* [TASK OBJECTIVE]
Pull every line that includes the word "circle" from the data.
-*-
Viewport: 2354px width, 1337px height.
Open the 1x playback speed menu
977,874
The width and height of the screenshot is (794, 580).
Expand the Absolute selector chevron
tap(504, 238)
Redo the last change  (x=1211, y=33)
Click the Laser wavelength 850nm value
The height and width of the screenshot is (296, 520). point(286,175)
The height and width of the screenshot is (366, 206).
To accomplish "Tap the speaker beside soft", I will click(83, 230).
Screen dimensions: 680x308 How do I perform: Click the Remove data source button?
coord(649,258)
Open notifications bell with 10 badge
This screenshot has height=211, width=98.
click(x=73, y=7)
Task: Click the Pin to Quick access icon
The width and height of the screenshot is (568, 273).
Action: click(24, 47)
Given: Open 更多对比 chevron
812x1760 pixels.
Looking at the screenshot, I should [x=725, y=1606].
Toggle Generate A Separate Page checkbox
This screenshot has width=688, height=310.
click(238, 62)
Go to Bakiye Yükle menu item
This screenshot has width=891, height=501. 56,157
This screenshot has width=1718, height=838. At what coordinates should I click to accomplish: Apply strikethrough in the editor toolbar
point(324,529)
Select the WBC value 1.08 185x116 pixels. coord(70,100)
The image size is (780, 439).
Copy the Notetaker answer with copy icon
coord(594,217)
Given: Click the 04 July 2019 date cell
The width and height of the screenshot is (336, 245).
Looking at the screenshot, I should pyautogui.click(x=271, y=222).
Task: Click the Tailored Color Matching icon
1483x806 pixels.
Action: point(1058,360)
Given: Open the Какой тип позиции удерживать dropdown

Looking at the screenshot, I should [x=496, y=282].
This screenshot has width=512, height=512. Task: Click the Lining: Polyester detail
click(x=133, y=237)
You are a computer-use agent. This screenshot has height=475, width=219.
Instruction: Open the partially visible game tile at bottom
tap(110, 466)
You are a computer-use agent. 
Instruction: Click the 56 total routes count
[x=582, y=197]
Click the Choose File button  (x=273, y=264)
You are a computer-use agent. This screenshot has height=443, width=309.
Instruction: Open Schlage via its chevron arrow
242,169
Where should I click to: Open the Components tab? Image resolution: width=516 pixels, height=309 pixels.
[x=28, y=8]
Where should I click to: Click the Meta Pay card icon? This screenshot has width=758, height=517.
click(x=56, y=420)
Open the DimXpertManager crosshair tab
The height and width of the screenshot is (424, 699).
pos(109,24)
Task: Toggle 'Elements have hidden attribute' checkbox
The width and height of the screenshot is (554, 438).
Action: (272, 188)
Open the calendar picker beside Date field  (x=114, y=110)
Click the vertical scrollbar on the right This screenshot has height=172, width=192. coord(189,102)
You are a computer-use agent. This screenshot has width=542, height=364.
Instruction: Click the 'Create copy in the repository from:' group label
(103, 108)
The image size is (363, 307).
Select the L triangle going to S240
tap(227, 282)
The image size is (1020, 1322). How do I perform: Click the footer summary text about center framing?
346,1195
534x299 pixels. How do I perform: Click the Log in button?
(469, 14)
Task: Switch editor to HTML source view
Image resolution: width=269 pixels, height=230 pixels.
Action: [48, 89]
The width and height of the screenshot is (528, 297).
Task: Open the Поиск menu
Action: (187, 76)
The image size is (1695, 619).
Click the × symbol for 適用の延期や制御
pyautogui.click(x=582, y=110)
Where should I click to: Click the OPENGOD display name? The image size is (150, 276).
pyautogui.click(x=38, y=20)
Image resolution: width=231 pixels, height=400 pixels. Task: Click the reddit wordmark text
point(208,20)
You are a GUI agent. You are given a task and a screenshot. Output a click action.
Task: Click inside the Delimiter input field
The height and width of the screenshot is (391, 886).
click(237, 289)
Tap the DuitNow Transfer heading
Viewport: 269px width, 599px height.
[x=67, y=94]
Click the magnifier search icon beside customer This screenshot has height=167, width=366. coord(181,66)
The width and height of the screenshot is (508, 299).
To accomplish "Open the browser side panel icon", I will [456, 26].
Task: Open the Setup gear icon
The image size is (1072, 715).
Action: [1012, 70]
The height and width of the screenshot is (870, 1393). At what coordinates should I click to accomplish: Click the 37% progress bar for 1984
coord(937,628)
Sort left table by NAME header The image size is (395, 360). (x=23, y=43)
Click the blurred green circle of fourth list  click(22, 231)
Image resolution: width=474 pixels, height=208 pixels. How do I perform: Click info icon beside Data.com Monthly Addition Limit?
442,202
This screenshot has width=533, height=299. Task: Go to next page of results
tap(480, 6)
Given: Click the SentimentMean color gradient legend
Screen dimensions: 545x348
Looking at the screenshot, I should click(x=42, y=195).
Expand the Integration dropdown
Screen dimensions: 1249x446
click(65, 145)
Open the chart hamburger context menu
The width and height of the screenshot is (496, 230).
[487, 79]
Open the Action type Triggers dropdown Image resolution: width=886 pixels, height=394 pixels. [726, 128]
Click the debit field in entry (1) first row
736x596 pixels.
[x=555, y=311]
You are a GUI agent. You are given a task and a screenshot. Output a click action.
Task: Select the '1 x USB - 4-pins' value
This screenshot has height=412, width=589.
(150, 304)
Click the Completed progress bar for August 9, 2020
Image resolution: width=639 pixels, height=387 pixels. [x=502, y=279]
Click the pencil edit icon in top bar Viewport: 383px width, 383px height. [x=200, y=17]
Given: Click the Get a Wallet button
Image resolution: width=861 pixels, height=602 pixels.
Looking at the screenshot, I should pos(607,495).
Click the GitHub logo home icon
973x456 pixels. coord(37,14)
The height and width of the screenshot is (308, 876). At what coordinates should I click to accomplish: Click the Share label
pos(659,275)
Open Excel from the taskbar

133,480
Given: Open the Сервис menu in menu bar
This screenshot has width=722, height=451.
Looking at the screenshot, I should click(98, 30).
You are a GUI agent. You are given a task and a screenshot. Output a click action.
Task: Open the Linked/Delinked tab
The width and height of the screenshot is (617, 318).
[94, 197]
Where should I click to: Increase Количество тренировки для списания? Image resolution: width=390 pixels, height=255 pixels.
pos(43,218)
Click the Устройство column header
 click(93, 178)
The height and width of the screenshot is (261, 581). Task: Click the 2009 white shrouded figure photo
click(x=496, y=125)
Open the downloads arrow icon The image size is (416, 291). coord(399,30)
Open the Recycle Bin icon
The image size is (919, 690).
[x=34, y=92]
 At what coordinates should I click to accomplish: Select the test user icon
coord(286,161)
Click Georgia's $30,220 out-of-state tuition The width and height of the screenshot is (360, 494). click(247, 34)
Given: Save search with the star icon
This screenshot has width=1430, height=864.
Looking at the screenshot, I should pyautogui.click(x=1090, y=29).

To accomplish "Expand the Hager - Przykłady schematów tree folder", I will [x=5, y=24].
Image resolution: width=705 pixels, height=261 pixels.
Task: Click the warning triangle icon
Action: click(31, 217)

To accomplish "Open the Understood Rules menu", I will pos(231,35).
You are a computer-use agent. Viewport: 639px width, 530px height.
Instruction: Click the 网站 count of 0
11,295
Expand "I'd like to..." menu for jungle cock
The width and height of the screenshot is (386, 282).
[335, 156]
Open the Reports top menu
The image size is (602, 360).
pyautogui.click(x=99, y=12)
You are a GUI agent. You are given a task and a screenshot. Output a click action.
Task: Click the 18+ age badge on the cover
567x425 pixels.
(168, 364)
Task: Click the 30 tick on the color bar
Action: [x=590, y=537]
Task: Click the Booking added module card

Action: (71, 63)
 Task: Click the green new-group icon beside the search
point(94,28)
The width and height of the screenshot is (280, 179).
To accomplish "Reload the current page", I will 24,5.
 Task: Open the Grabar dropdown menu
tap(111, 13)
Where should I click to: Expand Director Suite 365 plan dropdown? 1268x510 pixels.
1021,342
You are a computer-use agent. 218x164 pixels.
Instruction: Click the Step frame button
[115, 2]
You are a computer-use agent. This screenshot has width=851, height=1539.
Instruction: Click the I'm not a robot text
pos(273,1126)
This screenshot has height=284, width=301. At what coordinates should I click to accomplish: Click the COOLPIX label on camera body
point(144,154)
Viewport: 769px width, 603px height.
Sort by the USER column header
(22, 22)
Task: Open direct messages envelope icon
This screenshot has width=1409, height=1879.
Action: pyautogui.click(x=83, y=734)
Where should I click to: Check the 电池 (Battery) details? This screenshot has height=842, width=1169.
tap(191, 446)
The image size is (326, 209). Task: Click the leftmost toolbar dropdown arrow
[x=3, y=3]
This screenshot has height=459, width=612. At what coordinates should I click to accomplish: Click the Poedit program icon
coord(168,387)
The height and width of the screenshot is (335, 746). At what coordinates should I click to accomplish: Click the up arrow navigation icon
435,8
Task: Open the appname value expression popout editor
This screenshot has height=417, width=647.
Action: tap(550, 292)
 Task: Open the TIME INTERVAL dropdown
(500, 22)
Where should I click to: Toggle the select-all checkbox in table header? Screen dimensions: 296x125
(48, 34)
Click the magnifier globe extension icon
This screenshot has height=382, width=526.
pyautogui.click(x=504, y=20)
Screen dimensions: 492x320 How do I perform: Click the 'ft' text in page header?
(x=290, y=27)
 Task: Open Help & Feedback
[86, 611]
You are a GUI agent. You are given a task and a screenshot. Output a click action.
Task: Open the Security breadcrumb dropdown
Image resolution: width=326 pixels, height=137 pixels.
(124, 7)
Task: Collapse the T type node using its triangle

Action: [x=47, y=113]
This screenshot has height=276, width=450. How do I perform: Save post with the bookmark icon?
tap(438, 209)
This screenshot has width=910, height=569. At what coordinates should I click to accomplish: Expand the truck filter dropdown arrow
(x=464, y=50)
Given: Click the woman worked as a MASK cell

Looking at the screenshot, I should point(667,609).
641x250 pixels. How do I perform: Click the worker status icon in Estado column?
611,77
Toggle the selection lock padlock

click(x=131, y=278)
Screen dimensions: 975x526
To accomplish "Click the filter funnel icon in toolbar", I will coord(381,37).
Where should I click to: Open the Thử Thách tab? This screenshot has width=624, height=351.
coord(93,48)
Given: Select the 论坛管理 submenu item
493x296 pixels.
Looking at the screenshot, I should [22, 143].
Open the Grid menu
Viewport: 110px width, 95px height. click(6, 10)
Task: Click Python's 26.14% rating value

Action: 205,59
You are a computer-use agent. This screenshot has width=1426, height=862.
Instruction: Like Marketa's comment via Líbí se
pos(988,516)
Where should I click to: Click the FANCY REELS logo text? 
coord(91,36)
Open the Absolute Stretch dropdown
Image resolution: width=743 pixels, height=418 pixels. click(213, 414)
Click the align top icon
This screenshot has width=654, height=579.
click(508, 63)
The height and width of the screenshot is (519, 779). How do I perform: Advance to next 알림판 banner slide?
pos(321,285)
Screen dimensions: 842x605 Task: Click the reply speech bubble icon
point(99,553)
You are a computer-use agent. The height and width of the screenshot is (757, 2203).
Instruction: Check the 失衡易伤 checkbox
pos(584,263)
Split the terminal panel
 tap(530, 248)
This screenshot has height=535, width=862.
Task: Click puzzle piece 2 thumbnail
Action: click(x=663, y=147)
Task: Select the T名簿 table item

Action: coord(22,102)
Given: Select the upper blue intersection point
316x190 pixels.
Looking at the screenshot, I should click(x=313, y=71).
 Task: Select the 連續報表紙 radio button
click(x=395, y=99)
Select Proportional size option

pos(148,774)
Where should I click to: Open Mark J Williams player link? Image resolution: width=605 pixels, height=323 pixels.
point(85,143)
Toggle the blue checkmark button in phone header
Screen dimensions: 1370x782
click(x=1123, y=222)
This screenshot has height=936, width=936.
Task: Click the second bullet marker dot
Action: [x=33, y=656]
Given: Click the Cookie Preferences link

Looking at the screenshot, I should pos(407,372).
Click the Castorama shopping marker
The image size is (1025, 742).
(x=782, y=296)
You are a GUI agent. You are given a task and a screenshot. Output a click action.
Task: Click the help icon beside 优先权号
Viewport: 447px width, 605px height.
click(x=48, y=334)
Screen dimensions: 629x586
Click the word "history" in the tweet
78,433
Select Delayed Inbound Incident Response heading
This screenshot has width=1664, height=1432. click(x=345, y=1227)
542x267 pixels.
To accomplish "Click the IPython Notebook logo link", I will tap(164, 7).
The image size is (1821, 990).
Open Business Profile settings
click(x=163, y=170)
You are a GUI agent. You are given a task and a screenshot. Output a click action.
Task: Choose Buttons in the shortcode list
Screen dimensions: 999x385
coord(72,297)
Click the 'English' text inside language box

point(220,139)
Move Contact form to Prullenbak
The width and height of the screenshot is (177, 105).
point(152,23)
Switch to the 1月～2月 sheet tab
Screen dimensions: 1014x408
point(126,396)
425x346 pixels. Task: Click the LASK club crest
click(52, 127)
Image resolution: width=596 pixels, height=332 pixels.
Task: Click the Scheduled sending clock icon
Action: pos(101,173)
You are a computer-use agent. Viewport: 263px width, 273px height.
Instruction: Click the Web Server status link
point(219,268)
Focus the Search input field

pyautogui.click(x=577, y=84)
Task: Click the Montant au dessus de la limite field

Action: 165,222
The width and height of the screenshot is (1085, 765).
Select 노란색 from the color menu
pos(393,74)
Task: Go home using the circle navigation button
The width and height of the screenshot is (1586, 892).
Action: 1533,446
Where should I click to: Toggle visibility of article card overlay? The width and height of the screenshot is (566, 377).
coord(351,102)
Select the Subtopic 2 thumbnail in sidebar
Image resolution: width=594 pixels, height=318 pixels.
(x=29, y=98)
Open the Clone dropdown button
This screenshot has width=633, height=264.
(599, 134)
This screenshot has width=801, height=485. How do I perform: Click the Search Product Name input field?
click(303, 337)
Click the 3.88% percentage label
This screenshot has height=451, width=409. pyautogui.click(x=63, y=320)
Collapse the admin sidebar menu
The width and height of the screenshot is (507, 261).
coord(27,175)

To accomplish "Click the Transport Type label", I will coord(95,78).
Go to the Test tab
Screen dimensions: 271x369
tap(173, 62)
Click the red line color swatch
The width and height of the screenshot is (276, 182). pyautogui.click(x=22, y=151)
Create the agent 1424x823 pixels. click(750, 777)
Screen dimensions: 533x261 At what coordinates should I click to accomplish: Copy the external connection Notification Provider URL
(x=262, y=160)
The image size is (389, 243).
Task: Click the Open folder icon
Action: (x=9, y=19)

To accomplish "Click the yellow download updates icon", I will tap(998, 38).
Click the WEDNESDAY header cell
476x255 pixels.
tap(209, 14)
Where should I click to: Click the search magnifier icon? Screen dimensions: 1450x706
-*-
* [SOLVED EXERCISE]
Click the blurred green circle of fourth list  click(22, 231)
Task: Go home using the circle navigation button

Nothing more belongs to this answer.